Título: Setor europeu de serviços pede concessões
Autor: Assis Moreira
Fonte: Valor Econômico, 05/04/2006, Brasil, p. A2
O setor de serviços europeu está preocupado com as negociações da Organização Mundial de Comércio (OMC). Representantes dessas empresas visitaram o Brasil na semana passada para deixar uma mensagem: a Rodada Doha não avançará se não houver concessões em serviços. Magdalena Gutierrez/Valor "A OMC não é um organismo de negociação da agricultura.

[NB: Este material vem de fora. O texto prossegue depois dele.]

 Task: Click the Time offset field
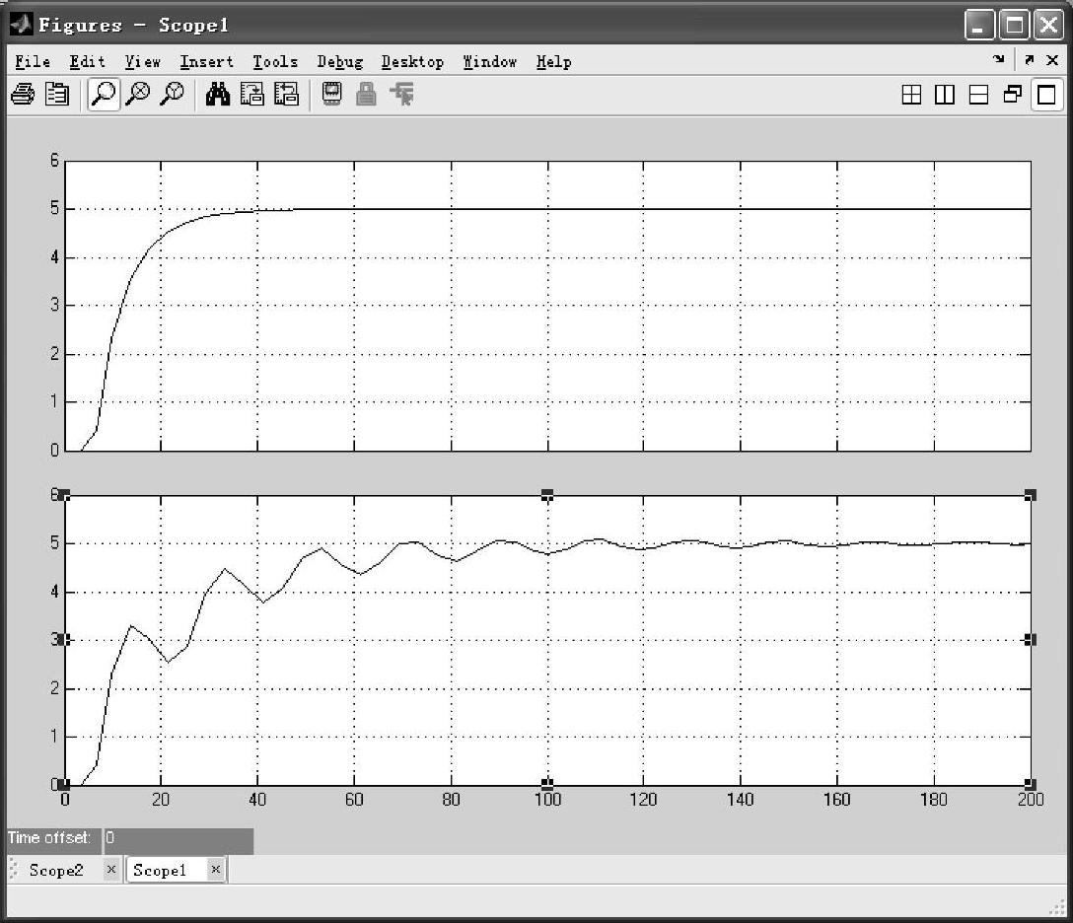(x=178, y=838)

É importante que o Brasil entenda isso", afirmou ao Valor Pascal Kerneis, diretor-executivo do Fórum Europeu de Serviços, que reúne grandes empresas e associações de classe do setor. "Quero deixar claro que, se não houver movimento em serviços, não haverá Rodada", disse o executivo. "Um acordo em agricultura e indústria não será aprovado pelos Estados membros da União Européia ou pelo Congresso dos Estados Unidos." Em uma peregrinação por Brasília, Kerneis se encontrou com os ministros Luiz Fernando Furlan (Desenvolvimento), Roberto Rodrigues (Agricultura), Hélio Costa (Comunicações), Sérgio Rezende (Ciência e Tecnologia), com os chefes de gabinete dos ministros Celso Amorim, das Relações Exteriores, e Dilma Rousseff, da Casa Civil, além do presidente do Banco Central, Henrique Meirelles. Kerneis ficou "muito desapontado" com as conversas, pois o governo brasileiro "não entendeu a importância" da negociação de serviços. "O Brasil não está levando as negociações de serviços a sério", afirmou. Ele disse que veio ao Brasil para assegurar que a voz do setor de serviços fosse ouvida fora do Itamaraty. De acordo com o executivo, o setor de serviços representa hoje 75% do Produto Interno Bruto (PIB) da União Européia, 80% dos EUA, e 65% do Brasil. Ele afirma que UE, EUA e Índia querem movimentos nessa área, mas que alguns países chave da negociação, como o Brasil, ainda não fizeram ofertas significativas. Kerneis disse que a proposta atual do Brasil em serviços financeiros e telecomunicações é pior do que a oferta apresentada em 1997, na Rodada Uruguai. "E o preço a ser pago pelo Brasil não é alto, porque esses mercados já são abertos". Ele destacou que a União Européia quer concessões do país na área de serviços marítimos. Fazem parte do Fórum Europeu de Serviços: Barclays, Goldman Sachs, Portugal Telecom, Telefónica, Ernest Young, KPMG, PricewaterhouseCoopers, entre outras empresas. Kerneis participou, na sexta-feira, do Diálogo Serviços, da Federação do Comércio do Estado de São Paulo.